**SUPPLIED TEXT**
....
String Processing

Restriction Enzymes

In this lesson the student will learn how to:
  1. Use parentheses in regular expressions
  2. Create complex regular expressions
By the end of this lesson the student will be able to:

     Write a script which identifies a portion of a long
     sequence which is located between two patterns

Restriction Enzymes

Restriction enzymes (also referred to as molecular scissors or restriction endonucleases) are special enzymes which cut DNA at specific locations called restriction sites. Often they are used to cut a DNA strand and there are a multitude of restriction enzymes available which can cut DNA sequences in many locations. A typical restriction enzyme recognizes a sequence of about six nucleotides in length and makes the cut somewhere within or at one of the ends of the sequence. EcoRI is the name of one of the most common restriction enzymes and it recognizes the sequence GAATTC with the actual cut occurring between the G and the A.

Here are some more examples of restriction enzymes:


	PunAI		C|YCGRG
	ZanI		CC|WGG
	BoxI		GACNN|NNGTC
	BbeI		GGCGC|C
	BamHI		G|GATCC
	ApoI		R|AATTY
	CacI		|GATC
	CfoI		GCG|C
	MthZI		C|TAG
	SinI		G|GWCC
	PfeI		G|AWTC
	ECO24I		GRGCY|C
	FauBII		CG|CG
	FseI		GGCCGG|CC
	HalII		CTGCA|G
	HindII		GTY|RAC
	Kzo49I		G|GWCC

The vertical line in each sequence shows the cut site for the enzyme.

You will notice that a few letters which do not stand for nucleotides are include in the recognition sequences. Here are their meanings:


      	                R = G or A
                        Y = C or T
                        M = A or C
                        K = G or T
                        S = G or C
                        W = A or T
                        B = not A (C or G or T)
                        D = not C (A or G or T)
                        H = not G (A or C or T)
                        V = not T (A or C or G)
....
**TASKS AND EXERCISES**
a) In the restriction enzymes lesson, swap "nucleotides" for "bases" and give the passage again, starting at "You will notice" and ending at "(A or C or T)".
b) According to the restriction enzymes lesson, what sequence does EcoRI recognize?

**GIVEN INFORMATION**
....
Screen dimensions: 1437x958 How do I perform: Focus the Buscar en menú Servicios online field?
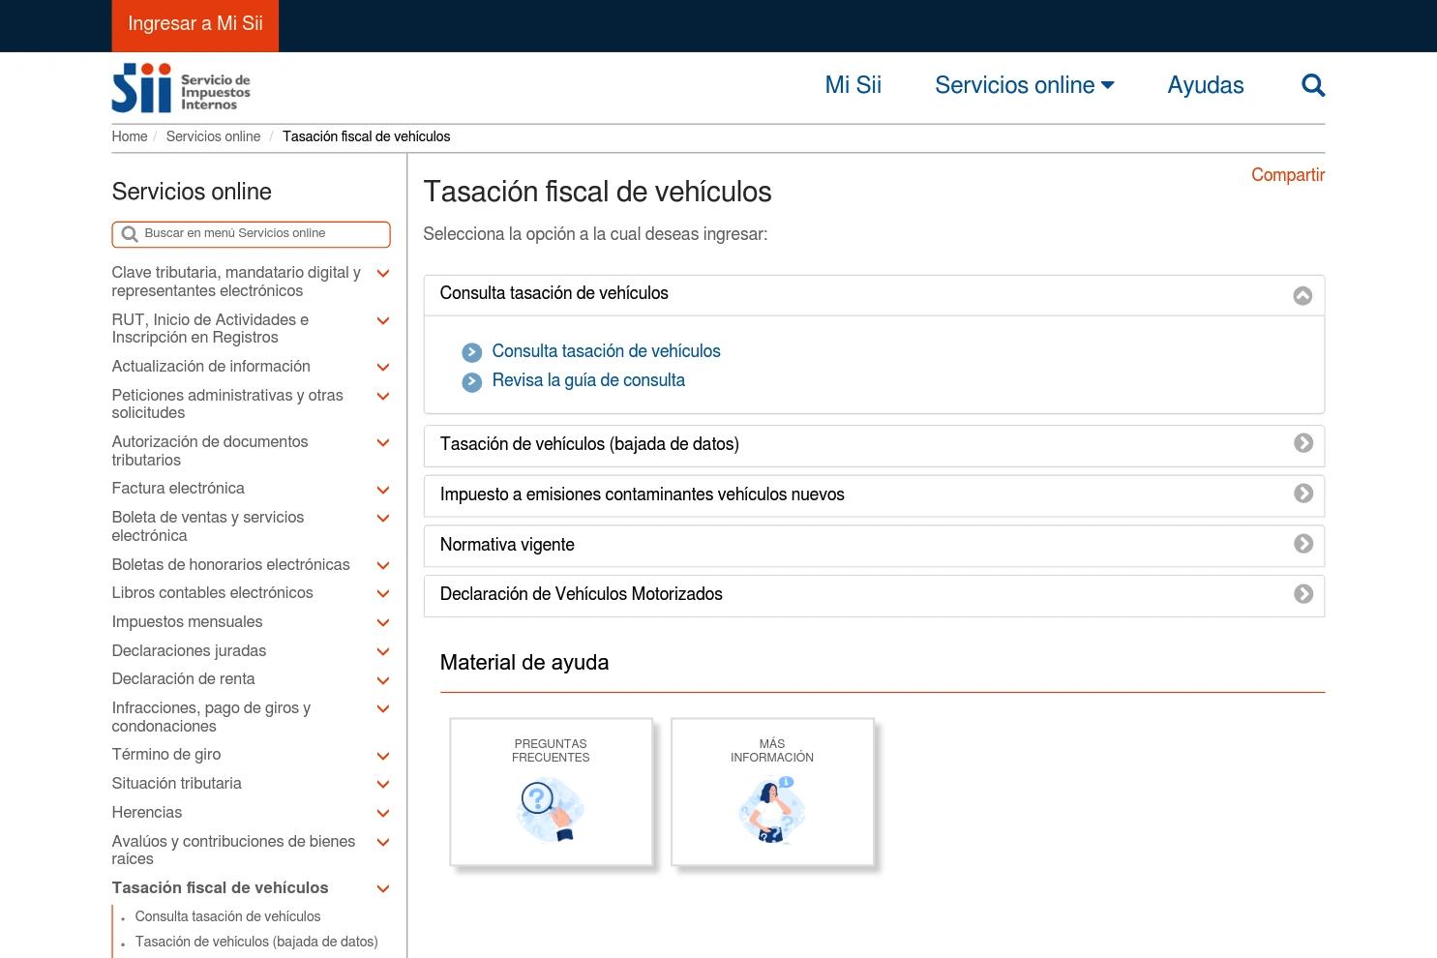pos(252,234)
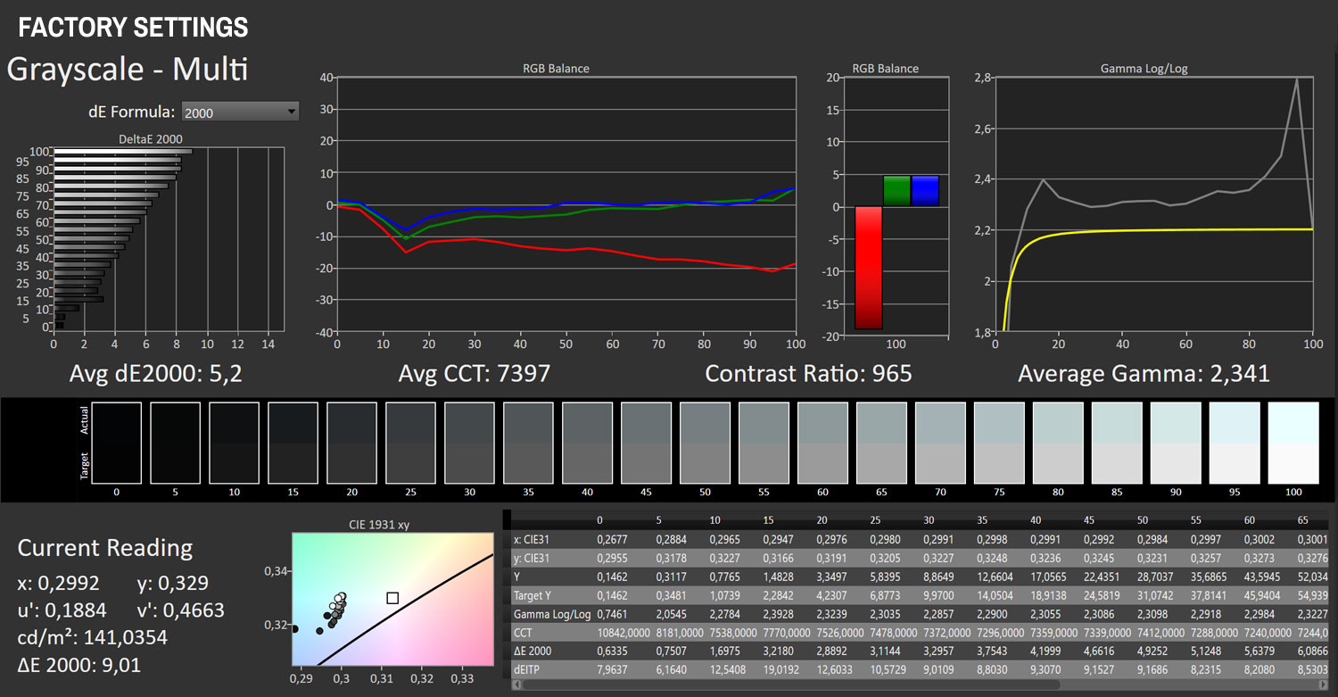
....
**ANSWER SET**
a)
You will notice that a few letters which do not stand for bases are include in the recognition sequences. Here are their meanings:


      	                R = G or A
                        Y = C or T
                        M = A or C
                        K = G or T
                        S = G or C
                        W = A or T
                        B = not A (C or G or T)
                        D = not C (A or G or T)
                        H = not G (A or C or T)

b) GAATTC